As such, she spends the last section of her essay discussing a scholar whom she believes to exemplify a powerful blending of rhetorical agency and personal involvement in her scholarship: Jacqueline Jones Royster. Bizzell uses Royster’s “study of African American women’s rhetoric and social action, entitled Traces of a Stream” (13), to illustrate how Royster “addresses in detail the methodological questions [she has] raised here” (13). The four-part afrafeminist ideology – or what Bizzell would call her ‘methodology’ – consists of 1) attention to basic skills in research; 2) acknowledgment of passionate attachment; 3) attention to ethical action; and 4) commitment to social responsibility. Finally, Bizzell concludes, from her position as a canonical authority in the field, that embodied feminist methodologies that search for truth(s) instead of Truth “have made all the difference” when it comes to what counts in our field (16).
Area Cluster:
105-Research; 103-Theory
Methodology:
Exertion of Authority; Affective Distancing; Picking A Side; Historiography; “State of the Discipline”
Most Valuable Citations:
Xin Liu Gale, Cheryl Glenn, Susan Jarratt, Jackie Jones Royster
Money Quotes:
“If we think of the tasks of traditional research as discovering neglected authors, providing basic research on their lives and theories, and bringing out critical editions of their work, my survey of current work undertaken for the new edition of the Rhetorical Tradition anthology suggests that few, if any, other areas of research in the history of rhetoric have produced such rich results of this kind as feminist research” (7).

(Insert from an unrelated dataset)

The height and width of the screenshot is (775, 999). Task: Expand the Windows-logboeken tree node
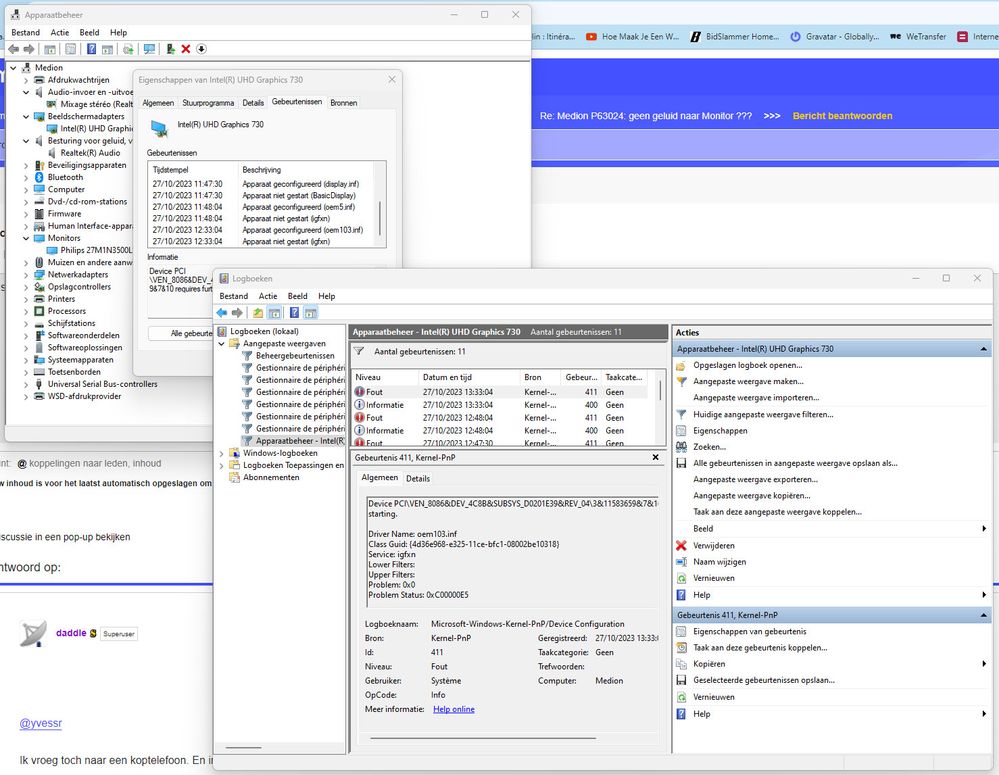click(219, 453)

“What becomes critical… is the acknowledgment of the multiple functions of emotions and experiences in defining one’s relationship to one’s research, a departure from traditional methods that Royster calls ‘practices of disregard,’ which might be the practices that produce the emotional coolness I saw Gale preferring in Henry [a historian and writer of a book length study on Aspasia, whom Gale admires for her 'painstaking attention to detail' and 'meticulousness']” (13).
“Royster is at pains to specify that even the values and perspectives of communities she holds dear cannot be allowed to hold uninterrogated sway over critical discourse. She continually stresses the need for cross-questioning among communities, not only, as noted above, between the academic community and the African American women’s community… but also between these communities and representatives of other standpoints who may be drawn to research in this area” (15).
In asking whether these feminist methodologies have radically departed from the rhetorical tradition, Bizzell answers “No” on several counts, but answers “Yes” in that “in order to get at the activities of these new rhetors, researchers have had to adopt radically new methods as well, methods which violate some of the most cherished conventions of academic research, most particularly in bringing the person of the researcher, her body, her emotions, and dare one say, her soul, into the work” (16).